The FAQs clarify that Article 62 does not create new categories of licensed activity. It confirms that existing regulated financial activities—whether centralized or decentralized—fall within the Central Bank’s oversight. Decentralization, in short, is not a loophole.
This reflects a deliberately technology-agnostic approach. The UAE isn’t concerned with whether a service runs on blockchain or legacy infrastructure; what matters is the underlying economic function and its impact on users and the wider financial system.
Equally important, the FAQs clarify that entities providing software or infrastructure—without engaging in financial activity—are not subject to Central Bank licensing.
The result is a framework broad enough to capture meaningful financial activity yet narrow enough to avoid sweeping in purely technical actors—a proportionate response to ecosystem concerns.
A Global Shift, Not a Local Experiment
The UAE is not acting in isolation, but it is moving faster than many peers. In Europe, the Markets in Crypto-Assets Regulation (MiCA) largely sidesteps DeFi unless clear intermediation exists. In the United States, oversight has often emerged through case-by-case enforcement after harm has occurred. The UK leans into sandboxes and proportionality, while Singapore emphasizes licensing and consumer protection.
By contrast, the UAE’s approach stands apart by attempting to regulate the full stack of facilitation—direct and indirect, technical and organizational—from the outset.
This difference matters. It suggests the UAE is less interested in waiting for DeFi to resolve its ambiguities and more willing to impose a framework before scale makes them unmanageable.
Regulation as Infrastructure—and Influence
What makes this moment significant is that the framework is not just about domestic supervision. Its logic follows users rather than headquarters, extending to activities accessible in the UAE regardless of the provider’s location. This mirrors broader trends as financial regulation increasingly crosses borders.
Seen in that light, the UAE is doing more than regulating DeFi. It is testing a model for how open, global networks could be governed while still preserving accountability, consumer protection and systemic resilience. If it works, it is unlikely to remain a local solution for long.
There is also a strategic dimension to this move. Regulatory frameworks are a form of infrastructure, and infrastructure confers influence. By acting early and comprehensively, the UAE is positioning itself not just as a destination for digital asset activity but as a reference point others can borrow from.
That ambition, however, comes with risk.
Where Implementation Will Matter Most
While the Central Bank’s FAQs have provided much-needed clarity, the framework’s success will depend on how well these principles are communicated and implemented. Much will turn on how executive regulations and guidance draw key boundaries, particularly around:
- defining thresholds for regulation, particularly for indirect facilitators
- providing examples of what constitutes financial activity versus purely technical services
- addressing scenarios in which developers, DAOs or middleware providers might bear regulatory obligations
Such guidance could ease concerns, reduce uncertainty and help ensure innovation is not inadvertently hampered. Proactive engagement with industry stakeholders will be critical to ensure the framework is understood and adopted.

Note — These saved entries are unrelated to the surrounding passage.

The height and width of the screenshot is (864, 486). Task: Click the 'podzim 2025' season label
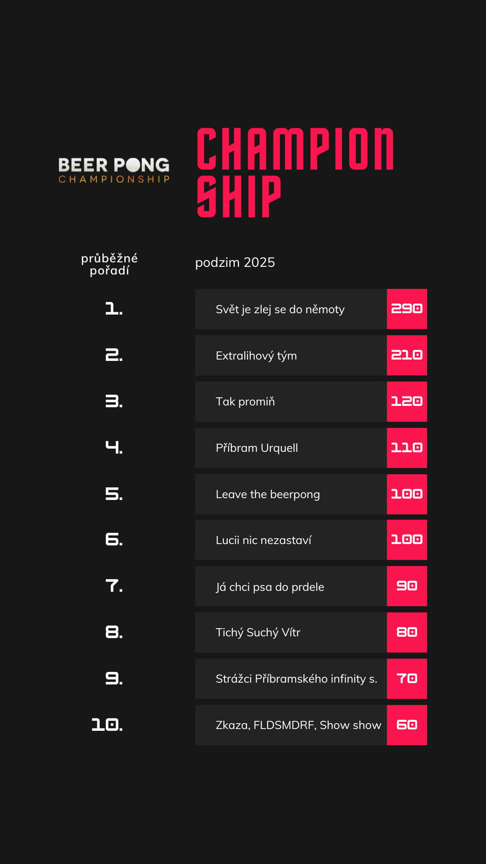235,262
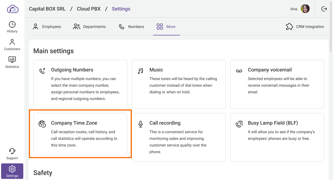Switch to the Employees tab
Screen dimensions: 333x180
47,27
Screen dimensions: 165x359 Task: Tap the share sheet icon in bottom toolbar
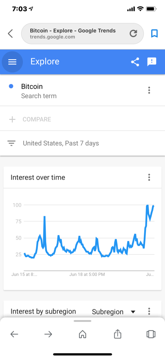pyautogui.click(x=117, y=334)
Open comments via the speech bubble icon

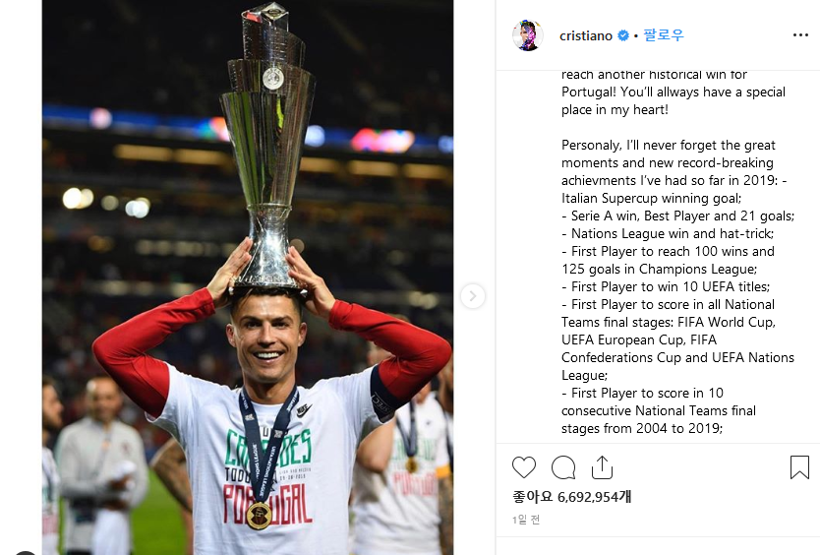pyautogui.click(x=563, y=467)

A Clear Message to the Industry
For the industry, the message is clear: DeFi is no longer being assessed by what it claims to be but by what it does. Institutional adoption, regulatory tolerance and long-term credibility will depend on how projects respond to that reality—not on how convincingly they invoke decentralization.
The debate over whether DeFi can be regulated is effectively over. The question now is who will do it well—and whether regulation becomes an enabler of maturity rather than a driver of fragmentation.

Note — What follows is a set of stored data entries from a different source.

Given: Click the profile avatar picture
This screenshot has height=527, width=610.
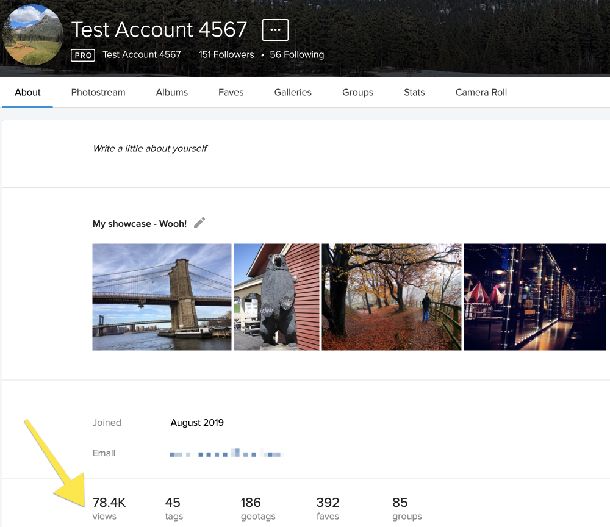Looking at the screenshot, I should pos(33,35).
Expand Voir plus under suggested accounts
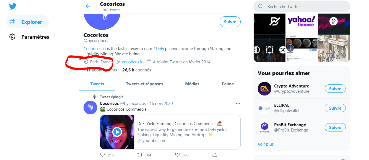Viewport: 369px width, 160px height. 266,144
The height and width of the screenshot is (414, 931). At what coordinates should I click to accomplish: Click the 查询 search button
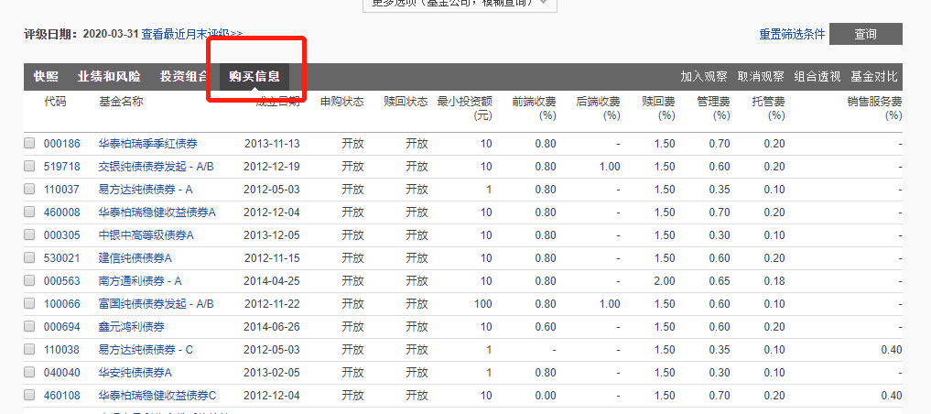click(x=865, y=34)

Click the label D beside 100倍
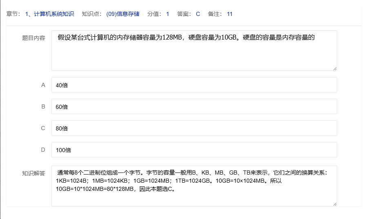click(x=43, y=150)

Ultimately, this framework will stand or fall on how it draws the line between control and contribution, between operating a system and building tools others use. If every open-source developer or general-purpose technology provider is treated as a regulated financial actor, innovation will move elsewhere. If enforcement focuses on those with real influence—over parameters, governance, user access or economic outcomes—the balance may hold.
On that front, the UAE has made its move. Others are watching closely.